I controlli sono stati condotti dai carabinieri del nucleo tutela lavoro (Archivio)
Milano, 20 maggio 2025 – Avrebbe tenuto in condizioni quasi di schiavitù dieci connazionali, costringendoli a turni di lavoro massacranti con retribuzioni sotto il livello della dignità. Un cittadino cinese è stato arrestato dai carabinieri del nucleo operativo del gruppo per la tutela del lavoro di Milano.
L’uomo sarebbe amministratore di fatto di un’azienda di confezionamento di abiti e altro abbigliamento, con sede nell’hinterland milanese.
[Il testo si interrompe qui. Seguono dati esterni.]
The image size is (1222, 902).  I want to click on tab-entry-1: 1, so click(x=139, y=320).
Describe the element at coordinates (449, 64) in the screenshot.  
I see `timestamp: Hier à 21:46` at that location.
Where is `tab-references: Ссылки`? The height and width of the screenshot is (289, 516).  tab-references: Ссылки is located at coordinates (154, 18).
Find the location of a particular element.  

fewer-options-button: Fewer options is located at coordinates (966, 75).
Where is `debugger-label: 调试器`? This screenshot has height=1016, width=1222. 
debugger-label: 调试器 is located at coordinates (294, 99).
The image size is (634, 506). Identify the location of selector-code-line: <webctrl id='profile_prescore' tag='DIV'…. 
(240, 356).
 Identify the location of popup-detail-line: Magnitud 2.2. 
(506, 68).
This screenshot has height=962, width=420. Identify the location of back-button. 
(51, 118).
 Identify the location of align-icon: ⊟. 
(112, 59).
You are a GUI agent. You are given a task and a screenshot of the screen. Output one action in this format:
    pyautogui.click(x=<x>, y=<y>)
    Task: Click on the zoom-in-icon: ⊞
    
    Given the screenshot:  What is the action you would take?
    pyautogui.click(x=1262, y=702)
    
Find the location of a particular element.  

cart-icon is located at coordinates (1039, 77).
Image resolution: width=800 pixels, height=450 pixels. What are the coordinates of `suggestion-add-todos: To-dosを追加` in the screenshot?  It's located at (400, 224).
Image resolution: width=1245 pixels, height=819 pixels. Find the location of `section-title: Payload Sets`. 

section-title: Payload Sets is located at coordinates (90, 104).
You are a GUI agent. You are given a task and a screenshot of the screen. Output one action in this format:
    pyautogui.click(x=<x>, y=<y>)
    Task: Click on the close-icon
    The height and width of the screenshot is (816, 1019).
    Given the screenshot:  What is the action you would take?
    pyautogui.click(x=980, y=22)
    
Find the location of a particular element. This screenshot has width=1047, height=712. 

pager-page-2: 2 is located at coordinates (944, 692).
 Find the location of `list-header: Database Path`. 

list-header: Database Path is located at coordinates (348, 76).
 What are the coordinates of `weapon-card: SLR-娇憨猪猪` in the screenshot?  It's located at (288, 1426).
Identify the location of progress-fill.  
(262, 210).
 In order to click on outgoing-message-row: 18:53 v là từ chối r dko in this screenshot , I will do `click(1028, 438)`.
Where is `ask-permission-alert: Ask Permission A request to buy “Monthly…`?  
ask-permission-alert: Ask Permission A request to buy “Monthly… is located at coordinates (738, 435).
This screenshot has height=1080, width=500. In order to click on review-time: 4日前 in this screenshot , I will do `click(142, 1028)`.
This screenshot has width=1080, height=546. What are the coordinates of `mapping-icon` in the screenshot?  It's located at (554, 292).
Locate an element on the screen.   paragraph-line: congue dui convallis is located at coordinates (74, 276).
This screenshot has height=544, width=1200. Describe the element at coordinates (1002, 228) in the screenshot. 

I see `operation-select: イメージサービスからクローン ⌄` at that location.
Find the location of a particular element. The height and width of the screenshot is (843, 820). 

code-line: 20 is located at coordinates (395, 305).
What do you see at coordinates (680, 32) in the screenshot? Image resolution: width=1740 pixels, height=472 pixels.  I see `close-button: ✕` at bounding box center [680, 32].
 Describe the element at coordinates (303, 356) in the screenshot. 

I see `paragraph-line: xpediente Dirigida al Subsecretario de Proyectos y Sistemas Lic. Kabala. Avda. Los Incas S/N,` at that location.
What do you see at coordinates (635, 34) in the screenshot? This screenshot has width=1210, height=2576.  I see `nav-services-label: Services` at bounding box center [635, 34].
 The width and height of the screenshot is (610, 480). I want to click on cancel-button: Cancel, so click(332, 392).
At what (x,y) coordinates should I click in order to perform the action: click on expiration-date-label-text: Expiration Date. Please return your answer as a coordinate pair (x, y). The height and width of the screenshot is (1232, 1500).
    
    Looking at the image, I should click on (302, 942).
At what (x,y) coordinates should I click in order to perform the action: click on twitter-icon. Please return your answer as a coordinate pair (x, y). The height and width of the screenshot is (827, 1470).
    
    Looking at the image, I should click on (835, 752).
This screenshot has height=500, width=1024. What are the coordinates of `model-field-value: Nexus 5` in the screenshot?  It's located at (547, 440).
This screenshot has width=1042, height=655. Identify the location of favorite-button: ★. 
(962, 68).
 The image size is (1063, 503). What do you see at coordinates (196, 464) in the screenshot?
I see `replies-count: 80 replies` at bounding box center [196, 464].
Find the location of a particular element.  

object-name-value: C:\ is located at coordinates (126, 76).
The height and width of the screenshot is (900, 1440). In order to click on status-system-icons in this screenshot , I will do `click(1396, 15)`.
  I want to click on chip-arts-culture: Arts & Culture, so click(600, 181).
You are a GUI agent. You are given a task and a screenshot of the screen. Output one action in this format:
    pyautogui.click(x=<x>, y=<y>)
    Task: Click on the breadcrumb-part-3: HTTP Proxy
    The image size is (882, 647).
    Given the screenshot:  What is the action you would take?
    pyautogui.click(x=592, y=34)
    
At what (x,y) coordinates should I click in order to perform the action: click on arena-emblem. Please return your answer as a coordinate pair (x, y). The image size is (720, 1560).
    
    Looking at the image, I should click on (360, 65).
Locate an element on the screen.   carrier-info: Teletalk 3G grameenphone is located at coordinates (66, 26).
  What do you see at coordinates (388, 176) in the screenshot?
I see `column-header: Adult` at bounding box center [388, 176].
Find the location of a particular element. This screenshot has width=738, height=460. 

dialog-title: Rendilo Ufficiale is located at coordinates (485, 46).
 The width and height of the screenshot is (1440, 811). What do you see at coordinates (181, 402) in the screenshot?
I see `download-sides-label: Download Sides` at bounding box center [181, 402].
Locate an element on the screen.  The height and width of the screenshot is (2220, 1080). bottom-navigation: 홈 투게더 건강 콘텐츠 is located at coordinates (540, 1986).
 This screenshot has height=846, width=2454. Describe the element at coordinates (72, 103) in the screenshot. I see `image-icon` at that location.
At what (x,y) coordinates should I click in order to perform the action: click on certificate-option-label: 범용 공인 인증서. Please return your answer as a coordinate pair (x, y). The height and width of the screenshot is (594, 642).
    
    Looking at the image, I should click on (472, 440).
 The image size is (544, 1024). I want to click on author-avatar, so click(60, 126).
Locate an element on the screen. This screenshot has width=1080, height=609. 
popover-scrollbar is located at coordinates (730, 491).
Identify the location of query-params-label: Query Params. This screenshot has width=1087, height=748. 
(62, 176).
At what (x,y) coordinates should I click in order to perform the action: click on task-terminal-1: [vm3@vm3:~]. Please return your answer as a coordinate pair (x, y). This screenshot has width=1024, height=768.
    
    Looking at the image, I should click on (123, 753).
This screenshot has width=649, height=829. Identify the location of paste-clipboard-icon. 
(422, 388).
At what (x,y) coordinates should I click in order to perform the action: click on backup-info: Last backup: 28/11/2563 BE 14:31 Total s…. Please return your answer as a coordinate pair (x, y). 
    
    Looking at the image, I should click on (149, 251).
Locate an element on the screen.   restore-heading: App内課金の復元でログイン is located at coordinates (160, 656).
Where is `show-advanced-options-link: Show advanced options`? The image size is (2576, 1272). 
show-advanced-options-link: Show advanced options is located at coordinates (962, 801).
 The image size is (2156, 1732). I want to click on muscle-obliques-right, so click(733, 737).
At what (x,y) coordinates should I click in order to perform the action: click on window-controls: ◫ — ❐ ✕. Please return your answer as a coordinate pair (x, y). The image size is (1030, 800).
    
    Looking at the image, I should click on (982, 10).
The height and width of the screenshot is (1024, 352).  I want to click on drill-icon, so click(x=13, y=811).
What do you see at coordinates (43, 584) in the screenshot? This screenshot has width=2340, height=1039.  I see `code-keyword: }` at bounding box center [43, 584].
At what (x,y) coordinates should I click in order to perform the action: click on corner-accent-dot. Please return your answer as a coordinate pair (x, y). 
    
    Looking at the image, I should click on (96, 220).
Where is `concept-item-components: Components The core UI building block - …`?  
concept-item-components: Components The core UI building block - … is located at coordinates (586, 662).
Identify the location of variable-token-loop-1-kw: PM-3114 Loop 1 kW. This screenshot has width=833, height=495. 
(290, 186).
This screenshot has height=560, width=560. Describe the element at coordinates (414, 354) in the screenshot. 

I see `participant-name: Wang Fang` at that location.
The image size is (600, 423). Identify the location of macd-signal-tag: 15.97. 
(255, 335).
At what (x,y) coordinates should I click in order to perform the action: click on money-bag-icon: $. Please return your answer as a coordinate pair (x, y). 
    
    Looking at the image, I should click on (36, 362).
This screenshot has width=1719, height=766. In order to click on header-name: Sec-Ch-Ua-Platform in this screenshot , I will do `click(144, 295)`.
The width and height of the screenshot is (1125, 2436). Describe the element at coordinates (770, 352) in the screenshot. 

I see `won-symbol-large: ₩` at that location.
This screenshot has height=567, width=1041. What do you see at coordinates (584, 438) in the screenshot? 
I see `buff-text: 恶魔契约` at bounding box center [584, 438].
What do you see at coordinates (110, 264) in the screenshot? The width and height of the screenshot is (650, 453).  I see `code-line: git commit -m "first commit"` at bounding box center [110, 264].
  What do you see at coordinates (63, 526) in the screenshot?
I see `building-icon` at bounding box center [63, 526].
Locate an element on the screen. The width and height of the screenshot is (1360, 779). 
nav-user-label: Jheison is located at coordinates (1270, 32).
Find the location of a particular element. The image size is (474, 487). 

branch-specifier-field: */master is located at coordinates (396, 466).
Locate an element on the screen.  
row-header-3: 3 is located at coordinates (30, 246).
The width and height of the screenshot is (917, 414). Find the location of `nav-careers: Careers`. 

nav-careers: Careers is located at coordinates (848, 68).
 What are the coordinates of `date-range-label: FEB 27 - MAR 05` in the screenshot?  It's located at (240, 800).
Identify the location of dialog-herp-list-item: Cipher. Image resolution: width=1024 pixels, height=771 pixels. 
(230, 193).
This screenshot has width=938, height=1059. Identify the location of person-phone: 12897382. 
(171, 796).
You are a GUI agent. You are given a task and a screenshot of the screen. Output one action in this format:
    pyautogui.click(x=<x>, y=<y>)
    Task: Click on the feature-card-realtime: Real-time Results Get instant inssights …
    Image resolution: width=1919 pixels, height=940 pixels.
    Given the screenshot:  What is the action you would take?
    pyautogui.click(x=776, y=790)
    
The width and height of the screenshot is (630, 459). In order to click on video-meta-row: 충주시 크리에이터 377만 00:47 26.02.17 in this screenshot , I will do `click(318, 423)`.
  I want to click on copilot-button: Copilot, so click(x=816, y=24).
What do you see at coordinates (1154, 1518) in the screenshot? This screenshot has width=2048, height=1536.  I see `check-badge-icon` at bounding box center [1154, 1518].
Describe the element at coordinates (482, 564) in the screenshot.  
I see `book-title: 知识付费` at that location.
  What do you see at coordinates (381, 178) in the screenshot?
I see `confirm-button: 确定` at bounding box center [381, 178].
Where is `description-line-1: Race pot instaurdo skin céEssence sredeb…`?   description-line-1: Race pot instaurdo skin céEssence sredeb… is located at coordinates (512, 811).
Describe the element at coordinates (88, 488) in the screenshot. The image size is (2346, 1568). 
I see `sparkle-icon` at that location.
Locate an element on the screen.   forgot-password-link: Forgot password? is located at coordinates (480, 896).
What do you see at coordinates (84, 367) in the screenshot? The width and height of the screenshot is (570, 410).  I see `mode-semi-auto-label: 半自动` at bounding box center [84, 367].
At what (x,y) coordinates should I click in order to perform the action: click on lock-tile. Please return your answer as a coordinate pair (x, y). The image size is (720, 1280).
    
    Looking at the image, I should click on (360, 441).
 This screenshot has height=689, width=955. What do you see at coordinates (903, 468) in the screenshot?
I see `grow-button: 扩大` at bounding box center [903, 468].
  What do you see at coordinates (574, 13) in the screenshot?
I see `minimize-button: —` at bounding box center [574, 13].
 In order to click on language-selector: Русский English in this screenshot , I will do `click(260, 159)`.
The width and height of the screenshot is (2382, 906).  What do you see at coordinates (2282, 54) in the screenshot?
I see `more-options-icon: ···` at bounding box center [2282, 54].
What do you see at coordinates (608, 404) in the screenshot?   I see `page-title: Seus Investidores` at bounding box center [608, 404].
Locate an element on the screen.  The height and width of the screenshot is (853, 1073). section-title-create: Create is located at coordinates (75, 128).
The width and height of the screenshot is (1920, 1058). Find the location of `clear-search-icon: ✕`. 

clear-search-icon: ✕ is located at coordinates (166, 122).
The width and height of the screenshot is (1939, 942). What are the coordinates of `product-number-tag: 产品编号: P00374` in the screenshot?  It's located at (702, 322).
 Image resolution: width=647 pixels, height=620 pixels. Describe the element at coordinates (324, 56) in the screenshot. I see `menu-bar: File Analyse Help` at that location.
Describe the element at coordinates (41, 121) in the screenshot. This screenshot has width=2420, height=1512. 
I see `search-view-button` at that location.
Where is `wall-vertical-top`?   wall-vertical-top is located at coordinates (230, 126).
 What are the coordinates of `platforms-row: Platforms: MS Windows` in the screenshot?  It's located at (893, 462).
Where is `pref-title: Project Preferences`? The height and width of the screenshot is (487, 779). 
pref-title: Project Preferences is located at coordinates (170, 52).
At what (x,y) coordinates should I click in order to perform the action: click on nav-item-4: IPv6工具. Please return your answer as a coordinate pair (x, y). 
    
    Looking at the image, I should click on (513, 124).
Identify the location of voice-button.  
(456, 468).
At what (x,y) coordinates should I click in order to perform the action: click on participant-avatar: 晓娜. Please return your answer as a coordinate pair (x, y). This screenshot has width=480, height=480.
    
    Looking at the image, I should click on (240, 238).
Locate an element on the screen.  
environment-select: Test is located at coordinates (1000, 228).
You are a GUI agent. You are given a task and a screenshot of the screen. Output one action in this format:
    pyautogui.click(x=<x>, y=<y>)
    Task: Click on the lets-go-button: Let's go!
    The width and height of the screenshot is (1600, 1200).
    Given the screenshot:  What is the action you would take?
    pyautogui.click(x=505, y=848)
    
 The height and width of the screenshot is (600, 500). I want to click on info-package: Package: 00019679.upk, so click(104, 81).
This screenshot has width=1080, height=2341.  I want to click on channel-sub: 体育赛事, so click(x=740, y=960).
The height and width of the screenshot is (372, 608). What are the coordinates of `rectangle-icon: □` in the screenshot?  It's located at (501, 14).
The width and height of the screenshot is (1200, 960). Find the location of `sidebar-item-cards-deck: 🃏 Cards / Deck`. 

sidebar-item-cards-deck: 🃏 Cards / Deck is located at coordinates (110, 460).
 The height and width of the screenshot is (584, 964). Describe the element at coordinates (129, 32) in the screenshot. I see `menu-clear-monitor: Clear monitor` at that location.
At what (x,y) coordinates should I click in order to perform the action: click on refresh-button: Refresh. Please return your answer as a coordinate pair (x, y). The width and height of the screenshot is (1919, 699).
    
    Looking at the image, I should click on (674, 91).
L’accusa nei suoi confronti è caporalato.
L'uomo avrebbe sottoposto a sfruttamento dieci connazionali, sei dei quali impiegati in nero e cinque privi di permesso di soggiorno. Secondo quanto emerso dalle indagini, le condizioni di lavoro all'interno dello stabilimento erano irregolari: orari estenuanti fino a 90 ore settimanali, retribuzioni di 4 euro l'ora, assenza di riposi settimanali, ambienti insalubri, gravi carenze in materia di sicurezza, formazione e sorveglianza sanitaria. I lavoratori vivevano inoltre in alloggi abusivi allestiti nello stesso capannone, trasformato di fatto in una fabbrica-dormitorio con condizioni igieniche precarie.
Il gesto coraggioso
Il controllo è stato avviato dopo la denuncia di un operaio, vittima di vessazioni e di un'aggressione da parte del datore di lavoro a seguito della richiesta di 10 mila euro di arretrati, che gli ha causato lesioni con una prognosi di 45 giorni.
Le dichiarazioni dei lavoratori hanno permesso di individuare come reale datore di lavoro l'uomo arrestato, che risultava formalmente dipendente e aveva intestato la società al figlio. Durante il blitz, due lavoratrici irregolari si erano nascoste nel vano montacarichi sul tetto dell'edificio, seguendo le istruzioni del datore. L'uomo è stato arrestato in flagranza con l’accusa di caporalato.
Le autorità hanno disposto la sospensione dell'attività imprenditoriale e comminato sanzioni per un totale di oltre 134 mila euro. Il procedimento penale si trova attualmente nella fase delle indagini preliminari, fanno sapere gli autori dell’inchiesta, e la responsabilità dell'indagato sarà accertata solo con sentenza definitiva.